> _Do this_:
Copy out, word for word, the stretch of the material that begins with the line containing "at (761, 331)." and ends with the line containing "This screenshot has width=1456, height=819. What". Include both of those lines and nothing outside them.

> _Stored records_:
····················

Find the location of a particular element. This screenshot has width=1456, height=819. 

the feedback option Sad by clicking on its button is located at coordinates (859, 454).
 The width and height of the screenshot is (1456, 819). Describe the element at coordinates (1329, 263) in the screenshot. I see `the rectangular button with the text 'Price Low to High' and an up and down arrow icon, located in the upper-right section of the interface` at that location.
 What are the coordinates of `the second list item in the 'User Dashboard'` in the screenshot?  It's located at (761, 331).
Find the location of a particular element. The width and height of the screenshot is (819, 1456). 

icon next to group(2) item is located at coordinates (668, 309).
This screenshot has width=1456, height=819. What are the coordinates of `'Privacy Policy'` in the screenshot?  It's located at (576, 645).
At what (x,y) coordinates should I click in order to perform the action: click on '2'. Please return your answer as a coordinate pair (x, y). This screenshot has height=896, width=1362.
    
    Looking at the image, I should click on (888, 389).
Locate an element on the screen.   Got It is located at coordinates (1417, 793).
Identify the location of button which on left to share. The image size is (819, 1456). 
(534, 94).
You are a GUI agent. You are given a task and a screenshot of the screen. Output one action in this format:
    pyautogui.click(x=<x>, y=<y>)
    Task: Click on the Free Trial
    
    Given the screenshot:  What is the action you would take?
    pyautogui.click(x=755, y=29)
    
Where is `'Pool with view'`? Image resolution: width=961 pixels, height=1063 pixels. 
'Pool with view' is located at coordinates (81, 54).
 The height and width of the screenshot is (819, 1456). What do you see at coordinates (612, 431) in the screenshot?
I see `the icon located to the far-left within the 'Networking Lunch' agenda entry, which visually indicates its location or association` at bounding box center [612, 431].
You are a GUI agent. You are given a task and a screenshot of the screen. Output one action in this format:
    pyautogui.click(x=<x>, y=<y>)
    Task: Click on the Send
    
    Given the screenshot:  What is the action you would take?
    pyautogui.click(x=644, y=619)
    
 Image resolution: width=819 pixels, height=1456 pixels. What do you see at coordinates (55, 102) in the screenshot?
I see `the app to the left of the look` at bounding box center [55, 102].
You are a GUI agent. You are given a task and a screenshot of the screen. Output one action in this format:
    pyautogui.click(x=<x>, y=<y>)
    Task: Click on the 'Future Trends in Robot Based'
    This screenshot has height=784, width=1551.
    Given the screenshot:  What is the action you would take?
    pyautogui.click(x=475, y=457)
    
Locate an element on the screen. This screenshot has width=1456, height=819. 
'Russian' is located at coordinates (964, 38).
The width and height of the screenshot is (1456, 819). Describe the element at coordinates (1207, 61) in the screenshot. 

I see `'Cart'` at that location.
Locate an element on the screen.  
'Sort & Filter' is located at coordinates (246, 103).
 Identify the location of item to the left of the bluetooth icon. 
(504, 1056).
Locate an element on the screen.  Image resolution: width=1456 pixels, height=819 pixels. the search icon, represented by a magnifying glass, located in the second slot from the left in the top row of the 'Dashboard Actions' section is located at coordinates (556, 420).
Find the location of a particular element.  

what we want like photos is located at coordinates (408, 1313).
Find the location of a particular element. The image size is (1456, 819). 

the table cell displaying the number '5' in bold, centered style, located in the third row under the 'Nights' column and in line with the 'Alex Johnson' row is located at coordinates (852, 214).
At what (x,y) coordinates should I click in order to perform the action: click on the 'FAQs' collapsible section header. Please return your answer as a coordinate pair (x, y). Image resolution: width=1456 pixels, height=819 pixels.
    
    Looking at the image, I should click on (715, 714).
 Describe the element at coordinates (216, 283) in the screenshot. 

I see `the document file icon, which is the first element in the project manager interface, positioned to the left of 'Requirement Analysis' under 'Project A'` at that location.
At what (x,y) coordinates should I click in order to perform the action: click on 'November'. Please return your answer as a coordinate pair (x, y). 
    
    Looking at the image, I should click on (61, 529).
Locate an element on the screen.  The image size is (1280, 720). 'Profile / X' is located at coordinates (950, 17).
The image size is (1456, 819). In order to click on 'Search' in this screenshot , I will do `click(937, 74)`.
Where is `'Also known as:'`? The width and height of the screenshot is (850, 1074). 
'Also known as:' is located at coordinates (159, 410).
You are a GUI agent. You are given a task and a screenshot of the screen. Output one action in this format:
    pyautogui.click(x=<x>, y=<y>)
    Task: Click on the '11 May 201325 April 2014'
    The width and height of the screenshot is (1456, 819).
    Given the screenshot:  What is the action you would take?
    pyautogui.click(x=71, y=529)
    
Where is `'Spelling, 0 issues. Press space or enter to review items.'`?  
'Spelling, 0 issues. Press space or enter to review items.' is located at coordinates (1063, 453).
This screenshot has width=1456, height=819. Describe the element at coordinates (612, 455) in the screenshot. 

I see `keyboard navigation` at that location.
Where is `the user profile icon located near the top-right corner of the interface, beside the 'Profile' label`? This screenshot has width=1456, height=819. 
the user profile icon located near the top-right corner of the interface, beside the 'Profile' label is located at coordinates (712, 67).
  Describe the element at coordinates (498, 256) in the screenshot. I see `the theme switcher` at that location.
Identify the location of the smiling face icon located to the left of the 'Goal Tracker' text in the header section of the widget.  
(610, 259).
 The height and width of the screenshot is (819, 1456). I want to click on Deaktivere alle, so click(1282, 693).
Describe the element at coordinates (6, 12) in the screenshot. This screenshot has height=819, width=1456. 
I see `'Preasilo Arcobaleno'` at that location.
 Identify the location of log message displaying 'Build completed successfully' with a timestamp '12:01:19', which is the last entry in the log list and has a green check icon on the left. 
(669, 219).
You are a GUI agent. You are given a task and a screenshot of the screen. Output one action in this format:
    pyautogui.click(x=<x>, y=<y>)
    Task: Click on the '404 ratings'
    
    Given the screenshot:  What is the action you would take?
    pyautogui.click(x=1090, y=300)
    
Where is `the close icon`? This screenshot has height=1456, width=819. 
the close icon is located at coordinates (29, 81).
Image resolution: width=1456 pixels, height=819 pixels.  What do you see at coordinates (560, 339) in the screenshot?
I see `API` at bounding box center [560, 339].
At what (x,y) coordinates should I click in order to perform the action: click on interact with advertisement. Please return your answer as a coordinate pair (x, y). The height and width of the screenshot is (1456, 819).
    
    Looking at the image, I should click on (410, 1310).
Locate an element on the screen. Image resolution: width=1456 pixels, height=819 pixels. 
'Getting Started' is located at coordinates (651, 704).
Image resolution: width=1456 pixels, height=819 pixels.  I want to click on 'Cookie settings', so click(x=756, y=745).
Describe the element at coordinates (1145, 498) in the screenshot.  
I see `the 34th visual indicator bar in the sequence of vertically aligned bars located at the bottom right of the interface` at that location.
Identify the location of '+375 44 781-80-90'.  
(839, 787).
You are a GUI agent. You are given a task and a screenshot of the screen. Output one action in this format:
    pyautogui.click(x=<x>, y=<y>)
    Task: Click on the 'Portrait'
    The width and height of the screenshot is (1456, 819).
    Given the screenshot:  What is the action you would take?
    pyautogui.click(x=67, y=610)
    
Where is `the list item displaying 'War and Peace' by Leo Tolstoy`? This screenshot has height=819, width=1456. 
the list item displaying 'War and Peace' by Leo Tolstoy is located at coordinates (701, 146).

····················

> _Right answer_:
 What are the coordinates of `the second list item in the 'User Dashboard'` in the screenshot?  It's located at (761, 331).
Find the location of a particular element. The width and height of the screenshot is (819, 1456). 

icon next to group(2) item is located at coordinates (668, 309).
This screenshot has width=1456, height=819. What are the coordinates of `'Privacy Policy'` in the screenshot?  It's located at (576, 645).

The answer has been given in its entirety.